今天编辑部推出一期基于Tensorflow建立循环神经网络来预测股票市场价格的教程。 第一部分着重于预测标准普尔500指数(大家可以自行换成国内指数就好)。
概述
我们将解释如何建立一个有LSTM单元的RNN模型来预测S&P500指数的价格。 数据集可以从Yahoo!下载。 在例子中,使用了从1950年1月3日(Yahoo! Finance可以追溯到的最大日期)的S&P 500数据到2017年6月23日。 为了简单起见,我们只使用每日收盘价进行预测。 同时,我将演示如何使用TensorBoard轻松调试和模型跟踪。
关于RNN和LSTM
数据准备
股票价格是长度为NN,定义为p0,p1,...,pN-1,其中pi是第i天的收盘价,0≤i<N。 我们有一个大小固定的移动窗口w(后面我们将其称为input_size),每次我们将窗口向右移动w个单位,以使所有移动窗口中的数据之间没有重叠。
我们使用一个移动窗口中的内容来预测下一个,而在两个连续的窗口之间没有重叠。
我们将建立RNN模型将LSTM单元作为基本的隐藏单元。 我们使用此值从时间t内将第一个移动窗口W0移动到窗口Wt:
预测价格在下一个窗口在Wt+1
我们试图学习一个近似函数,
展开的RNN
考虑反向传播(BPTT)是如何工作的,我们通常将RNN训练成一个“unrolled”的样式,这样我们就不需要做太多的传播计算,而且可以节省训练的复杂性。

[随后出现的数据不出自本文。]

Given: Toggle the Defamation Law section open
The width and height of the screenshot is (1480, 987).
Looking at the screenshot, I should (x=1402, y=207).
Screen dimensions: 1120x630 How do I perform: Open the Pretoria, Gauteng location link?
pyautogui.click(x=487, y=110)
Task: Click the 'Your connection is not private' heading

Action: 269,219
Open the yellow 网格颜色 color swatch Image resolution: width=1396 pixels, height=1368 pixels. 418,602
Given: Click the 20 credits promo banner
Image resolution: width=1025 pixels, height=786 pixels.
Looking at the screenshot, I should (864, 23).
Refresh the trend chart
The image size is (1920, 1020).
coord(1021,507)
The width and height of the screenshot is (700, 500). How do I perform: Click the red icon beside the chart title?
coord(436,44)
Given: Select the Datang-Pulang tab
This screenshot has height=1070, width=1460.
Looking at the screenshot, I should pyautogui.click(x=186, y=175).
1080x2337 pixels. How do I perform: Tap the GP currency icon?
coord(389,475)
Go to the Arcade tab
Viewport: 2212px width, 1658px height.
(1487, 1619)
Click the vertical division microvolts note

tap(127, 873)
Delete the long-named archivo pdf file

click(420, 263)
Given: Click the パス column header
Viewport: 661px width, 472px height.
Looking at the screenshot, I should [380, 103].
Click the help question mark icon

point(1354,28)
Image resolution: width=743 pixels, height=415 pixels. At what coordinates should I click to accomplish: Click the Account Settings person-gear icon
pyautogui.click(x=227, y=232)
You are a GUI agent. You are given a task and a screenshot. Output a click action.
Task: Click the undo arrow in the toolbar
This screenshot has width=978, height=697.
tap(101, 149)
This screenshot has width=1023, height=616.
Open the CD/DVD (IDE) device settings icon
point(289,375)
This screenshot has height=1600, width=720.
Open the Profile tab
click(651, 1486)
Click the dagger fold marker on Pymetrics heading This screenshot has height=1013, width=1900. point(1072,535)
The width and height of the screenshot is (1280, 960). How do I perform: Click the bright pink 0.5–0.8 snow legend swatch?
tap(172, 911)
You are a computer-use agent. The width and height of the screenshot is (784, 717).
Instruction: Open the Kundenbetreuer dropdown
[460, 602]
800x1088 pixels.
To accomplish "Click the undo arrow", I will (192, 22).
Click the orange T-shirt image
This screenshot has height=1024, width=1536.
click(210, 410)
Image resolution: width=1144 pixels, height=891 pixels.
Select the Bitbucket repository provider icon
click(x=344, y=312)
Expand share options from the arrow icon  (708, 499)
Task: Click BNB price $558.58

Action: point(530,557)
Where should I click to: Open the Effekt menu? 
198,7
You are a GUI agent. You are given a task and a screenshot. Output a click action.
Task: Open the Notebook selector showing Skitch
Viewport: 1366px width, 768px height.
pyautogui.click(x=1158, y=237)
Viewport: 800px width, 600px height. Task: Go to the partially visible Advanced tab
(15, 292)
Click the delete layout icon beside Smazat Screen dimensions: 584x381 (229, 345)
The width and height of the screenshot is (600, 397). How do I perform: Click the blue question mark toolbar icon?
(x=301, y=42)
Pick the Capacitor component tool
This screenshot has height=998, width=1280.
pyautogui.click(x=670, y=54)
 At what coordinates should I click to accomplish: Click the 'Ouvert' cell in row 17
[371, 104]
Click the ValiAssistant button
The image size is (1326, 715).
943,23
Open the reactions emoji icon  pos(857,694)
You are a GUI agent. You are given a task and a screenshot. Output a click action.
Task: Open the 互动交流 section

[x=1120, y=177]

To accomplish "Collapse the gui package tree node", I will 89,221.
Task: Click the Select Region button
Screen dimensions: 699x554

以下是关于Tensorflow教程中input_size的解释:
By design, the output of a recurrent neural network (RNN) depends on arbitrarily distant inputs. Unfortunately, this makes backpropagation computation difficult. In order to make the learning process tractable, it is common practice to create an “unrolled” version of the network, which contains a fixed number (num_steps) of LSTM inputs and outputs. The model is then trained on this finite approximation of the RNN. This can be implemented by feeding inputs of length num_steps at a time and performing a backward pass after each such input block.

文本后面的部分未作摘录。